You give a guy a little success and it goes straight to his head.
If you don't remember my Zamboni story, read it first.
I have a really 'square' side yard and a mostly triangular back yard. The trees are in a straight line and there are very few of them. I just sort did an ad-hoc mowing between them and things went startlingly well. And it was a lot of fun.
Tonight I needed something to go well. There's been some pressure at work and the renovations are adding up faster th
an I can allocate budget money to them (we're thinking about scaling some of our projects down and my hot tub has already been scrubbed!) I needed to have something go well.
Then I remembered how much fun it was to cut the grass!
Sherry's been doing it recently and it's been fun to watch her, but I needed a quick win.
Well, she had just cut the side yard and the back yard isn't as noticeable from the road as the front yard, so I set my sights on the front 40 instead of the back 40.
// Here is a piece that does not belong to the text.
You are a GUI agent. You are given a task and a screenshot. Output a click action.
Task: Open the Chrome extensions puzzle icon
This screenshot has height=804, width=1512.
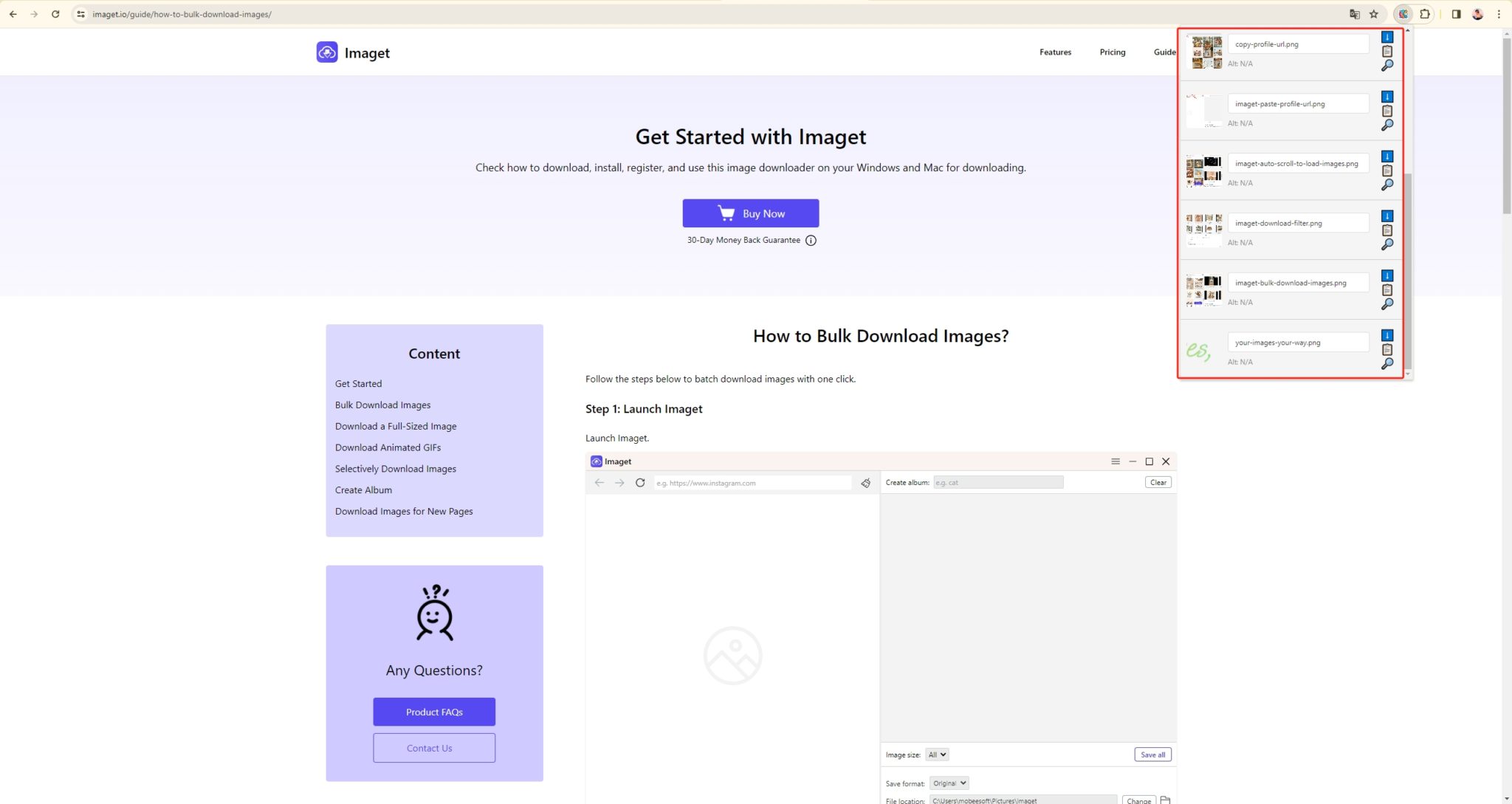(x=1425, y=13)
Ya. Right. Who put all these trees here? The first strip or two were pretty fun (aside from going the wrong way and blowing a bunch of grass into Dan's yard (sorry, Dan – I'll buy you a beer on Saturday!))
Then I went around my first tree and it was like getting punched in the face by Mike Tyson. I was all spun around, nothing was straight anymore, I staggered around the lawn like a drunken bumble bee.
Yikes!
I've included an artist's (!) sketch of our lawn for your reference. The squigglies are trees and the box on the left is the front of the house. The front 'river' is our ditch just before the road. I didn't take a photo of my yard because I didn't want you to see how many strips of grass didn't get cut or how many were cut more than once! It sort of looks like a evil madman's go-cart track.
I need to offer Ken a couple of cold beers in exchange for him showing me the secret to mowing the front lawn, because a freshly mowed lawn is certainly Bound to Please.